12.  RFC 4871、3.9節、SDIDとAUIDの関係



Corrected Text:

DKIM’s primary task is to communicate from the Signer to a recipient-side Identity Assessor a single Signing Domain Identifier (SDID) that refers to a responsible identity.  DKIM MAY optionally provide a single responsible Agent or User Identifier (AUID).



Hence, DKIM’s mandatory output to a receive-side Identity Assessor is a single domain name.  Within the scope of its use as DKIM output, the name has only basic domain name semantics; any possible owner-specific semantics are outside the scope of DKIM. That is, within its role as a DKIM identifier, additional semantics cannot be assumed by an Identity Assessor.

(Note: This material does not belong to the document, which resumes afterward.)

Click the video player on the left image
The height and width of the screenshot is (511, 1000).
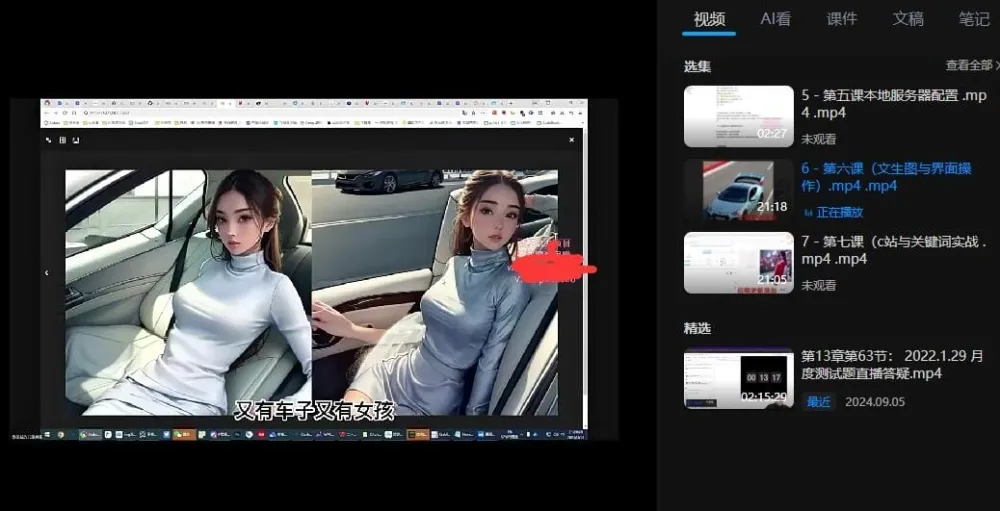click(x=188, y=290)
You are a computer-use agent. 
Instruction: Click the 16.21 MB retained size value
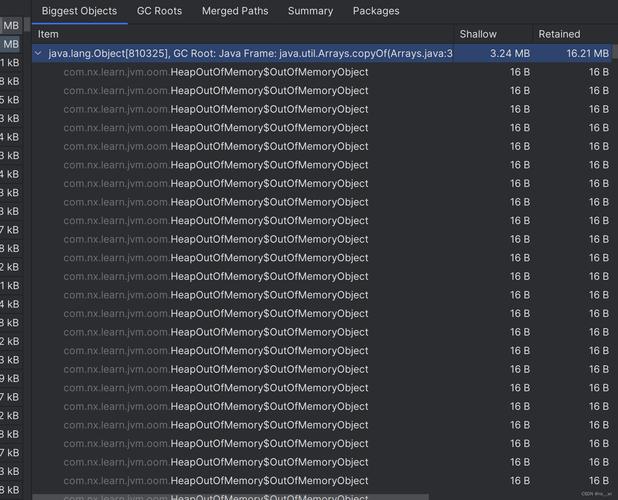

A receive-side DKIM verifier MUST communicate the Signing Domain Identifier (d=) to a consuming Identity Assessor module and MAY communicate the Agent or User Identifier (i=) if present.


To the extent that a receiver attempts to intuit any structured semantics for either of the identifiers, this is a heuristic function that is outside the scope of DKIM’s specification and semantics.  Hence, it is relegated to a higher-level service, such as a delivery handling filter that integrates a variety of inputs and performs heuristic analysis of them.


INFORMATIVE DISCUSSION: This document does not require the value of the SDID or AUID to match the identifier in any other message header field.  This requirement is, instead, an assessor policy issue.  The purpose of such a linkage would be to authenticate the value in that other header field.  This, in turn, is the basis for applying a trust assessment based on the identifier value.  Trust is a broad and complex topic and trust mechanisms are subject to highly creative attacks.  The real-world efficacy of any but the most basic bindings between the SDID or AUID and other identities is not well established, nor is its vulnerability to subversion by an attacker.  Hence, reliance on the use of such bindings should be strictly limited.  In particular, it is not at all clear to what extent a typical end-user recipient can rely on any assurances that might be made by successful use of the SDID or AUID.